『鬼滅の刃』はなぜ大ヒット作となったのか。神話学者の沖田瑞穂さんは「作品を貫く愛と死というテーマは、インドネシア神話に通じる。古い神話的価値観を現代によみがえらせたことが、多くの人の心をとらえたのだろう」という――。
※本稿は、沖田瑞穂『すごい神話 現代人のための神話学53講』(新潮選書)の一部を再編集したものです。
『鬼滅の刃』のテーマは神話から読み解ける
2020年の特筆すべき出来事として、『鬼滅の刃』(作者:吾峠呼世晴)が大ヒットしたことが挙げられる。漫画は2016年から2020年まで『週刊少年ジャンプ』(集英社)にて連載され、単行本が全23巻刊行されている。そのシリーズ累計発行部数は1億5000万部にのぼるという(2021年2月時点)。また2020年10月には劇場アニメとして『劇場版 鬼滅の刃 無限列車編』が公開され、12月27日に興行収入が324億円を突破し、それまでの第1位であった『千と千尋の神隠し』を抜いた。

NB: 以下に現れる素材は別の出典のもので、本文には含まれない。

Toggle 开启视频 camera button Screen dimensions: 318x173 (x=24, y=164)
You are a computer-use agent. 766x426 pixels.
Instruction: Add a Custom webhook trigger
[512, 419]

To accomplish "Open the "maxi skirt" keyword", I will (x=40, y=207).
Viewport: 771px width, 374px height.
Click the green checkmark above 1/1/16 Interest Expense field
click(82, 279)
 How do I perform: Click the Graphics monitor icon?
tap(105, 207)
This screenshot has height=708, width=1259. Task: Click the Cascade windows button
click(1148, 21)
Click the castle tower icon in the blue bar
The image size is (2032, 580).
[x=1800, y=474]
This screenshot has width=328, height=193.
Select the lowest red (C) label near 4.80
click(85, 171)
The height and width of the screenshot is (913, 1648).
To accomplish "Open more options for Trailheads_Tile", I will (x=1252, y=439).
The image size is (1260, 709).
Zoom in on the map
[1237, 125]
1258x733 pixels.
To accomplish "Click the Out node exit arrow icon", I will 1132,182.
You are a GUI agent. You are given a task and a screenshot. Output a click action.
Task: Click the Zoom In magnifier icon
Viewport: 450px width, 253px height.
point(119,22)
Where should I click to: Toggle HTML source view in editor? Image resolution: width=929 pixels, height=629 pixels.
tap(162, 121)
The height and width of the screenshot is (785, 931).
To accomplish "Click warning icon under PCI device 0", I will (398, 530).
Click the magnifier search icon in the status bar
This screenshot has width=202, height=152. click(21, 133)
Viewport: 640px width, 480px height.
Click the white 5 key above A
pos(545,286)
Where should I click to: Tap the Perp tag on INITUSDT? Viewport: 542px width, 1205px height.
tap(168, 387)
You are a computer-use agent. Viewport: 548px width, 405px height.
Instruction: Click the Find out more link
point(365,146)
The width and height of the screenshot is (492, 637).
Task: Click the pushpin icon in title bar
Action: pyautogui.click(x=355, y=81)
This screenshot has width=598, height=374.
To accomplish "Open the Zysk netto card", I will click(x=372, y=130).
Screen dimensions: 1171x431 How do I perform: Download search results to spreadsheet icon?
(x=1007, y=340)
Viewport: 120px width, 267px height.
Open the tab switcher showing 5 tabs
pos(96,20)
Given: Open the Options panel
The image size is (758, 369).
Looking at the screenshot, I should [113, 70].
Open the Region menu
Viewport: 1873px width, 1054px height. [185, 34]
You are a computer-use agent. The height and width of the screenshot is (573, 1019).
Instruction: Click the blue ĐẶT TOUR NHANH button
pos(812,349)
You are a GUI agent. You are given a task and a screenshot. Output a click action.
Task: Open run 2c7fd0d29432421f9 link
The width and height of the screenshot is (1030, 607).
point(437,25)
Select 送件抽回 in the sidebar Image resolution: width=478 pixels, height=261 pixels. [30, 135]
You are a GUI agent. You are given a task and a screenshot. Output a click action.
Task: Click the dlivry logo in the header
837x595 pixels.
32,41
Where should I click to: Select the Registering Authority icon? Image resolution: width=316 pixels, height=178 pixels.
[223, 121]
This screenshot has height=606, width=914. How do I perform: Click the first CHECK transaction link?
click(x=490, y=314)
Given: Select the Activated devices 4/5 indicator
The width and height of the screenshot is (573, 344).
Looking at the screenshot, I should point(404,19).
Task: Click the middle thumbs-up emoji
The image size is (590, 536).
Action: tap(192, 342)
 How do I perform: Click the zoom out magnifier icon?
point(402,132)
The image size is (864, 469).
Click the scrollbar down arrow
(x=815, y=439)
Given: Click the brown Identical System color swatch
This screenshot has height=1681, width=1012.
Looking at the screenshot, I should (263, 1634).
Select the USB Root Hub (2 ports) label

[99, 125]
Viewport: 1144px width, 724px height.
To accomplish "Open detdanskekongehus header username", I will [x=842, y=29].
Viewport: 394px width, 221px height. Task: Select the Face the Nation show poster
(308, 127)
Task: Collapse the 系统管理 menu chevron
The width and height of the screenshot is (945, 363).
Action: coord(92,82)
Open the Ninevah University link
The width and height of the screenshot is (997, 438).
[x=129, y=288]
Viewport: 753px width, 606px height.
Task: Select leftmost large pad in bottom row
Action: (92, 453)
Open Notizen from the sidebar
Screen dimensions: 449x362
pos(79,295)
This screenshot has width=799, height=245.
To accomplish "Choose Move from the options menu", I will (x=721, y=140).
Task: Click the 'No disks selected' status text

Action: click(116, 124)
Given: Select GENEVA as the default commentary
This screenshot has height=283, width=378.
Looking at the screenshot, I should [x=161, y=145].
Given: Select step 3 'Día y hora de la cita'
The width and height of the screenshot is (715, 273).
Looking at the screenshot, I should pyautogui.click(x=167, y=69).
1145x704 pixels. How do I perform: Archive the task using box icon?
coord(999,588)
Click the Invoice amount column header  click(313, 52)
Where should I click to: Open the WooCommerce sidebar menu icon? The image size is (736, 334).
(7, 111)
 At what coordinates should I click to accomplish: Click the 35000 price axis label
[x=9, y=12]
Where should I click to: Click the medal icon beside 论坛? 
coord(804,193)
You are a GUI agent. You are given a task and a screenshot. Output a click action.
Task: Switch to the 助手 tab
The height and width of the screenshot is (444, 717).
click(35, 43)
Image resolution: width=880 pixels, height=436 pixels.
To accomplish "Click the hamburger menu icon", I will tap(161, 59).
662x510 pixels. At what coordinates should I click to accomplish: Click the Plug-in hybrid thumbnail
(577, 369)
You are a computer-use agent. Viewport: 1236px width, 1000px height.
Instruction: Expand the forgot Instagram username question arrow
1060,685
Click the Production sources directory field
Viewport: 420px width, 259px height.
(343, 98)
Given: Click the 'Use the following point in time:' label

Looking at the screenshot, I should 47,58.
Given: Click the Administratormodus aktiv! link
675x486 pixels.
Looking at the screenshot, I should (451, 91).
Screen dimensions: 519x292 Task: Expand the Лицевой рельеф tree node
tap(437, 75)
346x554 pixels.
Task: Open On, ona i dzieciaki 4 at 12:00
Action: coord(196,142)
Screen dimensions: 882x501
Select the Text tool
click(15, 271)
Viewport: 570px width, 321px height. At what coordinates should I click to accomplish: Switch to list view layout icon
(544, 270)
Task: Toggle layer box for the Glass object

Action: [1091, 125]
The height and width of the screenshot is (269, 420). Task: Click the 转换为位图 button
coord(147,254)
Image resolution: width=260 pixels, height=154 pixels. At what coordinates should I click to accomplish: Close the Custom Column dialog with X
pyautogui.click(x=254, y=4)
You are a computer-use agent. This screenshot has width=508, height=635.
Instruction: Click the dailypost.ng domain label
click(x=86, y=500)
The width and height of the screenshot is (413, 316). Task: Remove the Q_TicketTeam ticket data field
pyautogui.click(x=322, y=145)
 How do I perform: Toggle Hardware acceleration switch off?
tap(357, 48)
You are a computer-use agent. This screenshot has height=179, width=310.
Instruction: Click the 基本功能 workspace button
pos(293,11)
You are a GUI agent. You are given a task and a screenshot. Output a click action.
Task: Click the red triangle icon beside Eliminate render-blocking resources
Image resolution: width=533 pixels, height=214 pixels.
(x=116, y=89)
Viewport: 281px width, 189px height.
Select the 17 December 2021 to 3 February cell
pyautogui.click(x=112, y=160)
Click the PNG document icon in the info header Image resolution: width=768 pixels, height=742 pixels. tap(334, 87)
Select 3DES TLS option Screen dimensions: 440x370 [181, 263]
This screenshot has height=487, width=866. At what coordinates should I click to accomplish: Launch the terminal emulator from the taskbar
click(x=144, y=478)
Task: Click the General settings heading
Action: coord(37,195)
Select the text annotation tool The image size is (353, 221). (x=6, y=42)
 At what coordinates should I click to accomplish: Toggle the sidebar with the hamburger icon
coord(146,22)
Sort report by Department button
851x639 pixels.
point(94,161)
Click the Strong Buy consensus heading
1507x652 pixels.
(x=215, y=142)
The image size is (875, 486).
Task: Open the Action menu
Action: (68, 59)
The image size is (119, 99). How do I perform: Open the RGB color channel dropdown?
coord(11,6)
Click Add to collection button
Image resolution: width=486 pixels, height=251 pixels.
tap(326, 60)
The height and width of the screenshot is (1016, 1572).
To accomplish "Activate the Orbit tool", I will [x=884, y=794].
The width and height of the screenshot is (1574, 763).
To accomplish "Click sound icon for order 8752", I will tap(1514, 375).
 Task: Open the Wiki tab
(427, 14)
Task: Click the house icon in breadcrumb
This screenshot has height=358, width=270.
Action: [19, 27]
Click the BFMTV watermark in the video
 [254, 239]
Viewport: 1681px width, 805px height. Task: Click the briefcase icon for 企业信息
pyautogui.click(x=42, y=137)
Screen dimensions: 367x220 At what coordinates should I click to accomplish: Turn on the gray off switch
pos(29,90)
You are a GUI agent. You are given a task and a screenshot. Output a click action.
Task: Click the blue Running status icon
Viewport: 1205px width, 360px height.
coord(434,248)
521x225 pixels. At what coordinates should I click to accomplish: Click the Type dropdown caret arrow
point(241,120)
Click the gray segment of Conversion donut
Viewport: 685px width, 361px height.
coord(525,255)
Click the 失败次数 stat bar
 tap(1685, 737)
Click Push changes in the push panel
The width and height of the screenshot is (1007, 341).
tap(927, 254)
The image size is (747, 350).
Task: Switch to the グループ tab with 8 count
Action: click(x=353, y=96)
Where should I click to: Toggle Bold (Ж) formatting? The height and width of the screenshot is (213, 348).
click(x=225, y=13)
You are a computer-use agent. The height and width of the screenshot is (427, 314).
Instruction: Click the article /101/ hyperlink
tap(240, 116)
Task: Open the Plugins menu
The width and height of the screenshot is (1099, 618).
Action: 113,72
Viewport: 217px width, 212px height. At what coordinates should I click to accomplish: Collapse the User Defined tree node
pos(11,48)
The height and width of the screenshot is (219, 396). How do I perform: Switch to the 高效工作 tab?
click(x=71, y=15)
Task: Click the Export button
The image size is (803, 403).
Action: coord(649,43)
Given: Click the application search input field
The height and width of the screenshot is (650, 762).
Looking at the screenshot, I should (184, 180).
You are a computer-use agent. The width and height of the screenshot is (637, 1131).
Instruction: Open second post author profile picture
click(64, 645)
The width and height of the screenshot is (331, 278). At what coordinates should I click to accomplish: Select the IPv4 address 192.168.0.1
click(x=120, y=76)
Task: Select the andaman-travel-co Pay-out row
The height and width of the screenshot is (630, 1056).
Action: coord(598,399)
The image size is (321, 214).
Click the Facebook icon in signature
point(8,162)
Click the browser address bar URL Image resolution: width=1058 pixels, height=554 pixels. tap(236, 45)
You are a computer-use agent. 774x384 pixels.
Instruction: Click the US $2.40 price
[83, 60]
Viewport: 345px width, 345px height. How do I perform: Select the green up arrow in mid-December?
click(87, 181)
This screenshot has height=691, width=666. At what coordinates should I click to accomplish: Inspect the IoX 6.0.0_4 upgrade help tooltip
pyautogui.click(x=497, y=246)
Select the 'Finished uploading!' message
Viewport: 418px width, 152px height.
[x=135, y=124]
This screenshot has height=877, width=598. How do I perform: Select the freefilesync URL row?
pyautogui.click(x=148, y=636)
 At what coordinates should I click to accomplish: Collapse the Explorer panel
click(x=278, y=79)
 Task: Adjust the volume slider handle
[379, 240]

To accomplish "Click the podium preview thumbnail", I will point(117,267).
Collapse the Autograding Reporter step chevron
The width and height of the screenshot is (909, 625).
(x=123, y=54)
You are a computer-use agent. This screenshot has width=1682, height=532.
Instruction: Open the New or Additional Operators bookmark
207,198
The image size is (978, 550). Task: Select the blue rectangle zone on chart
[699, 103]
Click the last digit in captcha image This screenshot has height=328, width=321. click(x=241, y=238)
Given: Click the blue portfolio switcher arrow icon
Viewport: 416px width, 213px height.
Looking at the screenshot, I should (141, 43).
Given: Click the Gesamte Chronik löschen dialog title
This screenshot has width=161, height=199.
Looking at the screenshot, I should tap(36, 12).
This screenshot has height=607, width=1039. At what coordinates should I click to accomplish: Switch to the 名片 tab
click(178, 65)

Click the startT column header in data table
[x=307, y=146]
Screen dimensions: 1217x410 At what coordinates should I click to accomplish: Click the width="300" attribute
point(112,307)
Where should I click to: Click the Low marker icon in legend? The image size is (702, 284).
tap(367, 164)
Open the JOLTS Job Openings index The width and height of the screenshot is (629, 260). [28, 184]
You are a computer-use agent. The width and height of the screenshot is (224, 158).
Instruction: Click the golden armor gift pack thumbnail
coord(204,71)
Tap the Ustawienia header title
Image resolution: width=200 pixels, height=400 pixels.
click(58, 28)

さて、この大人気作品の中心テーマには、じつは神話から読み解ける部分がある(以下に、『鬼滅の刃』に関するいわゆるネタバレがある。ご注意いただきたい)。
本作品では、首を取られない限り不死である「鬼」と、人間である主人公たちとの戦いが描かれている。主人公の竈門炭治郎は鬼にされてしまった妹の禰豆子を人間に戻すべく、鬼の祖であり頭である鬼舞辻無惨を探している。炭治郎と禰豆子が体現する「家族愛」と、鬼が体現する「自己のみで完結していて愛はない」という価値観が対立しているものと読むことができるだろう。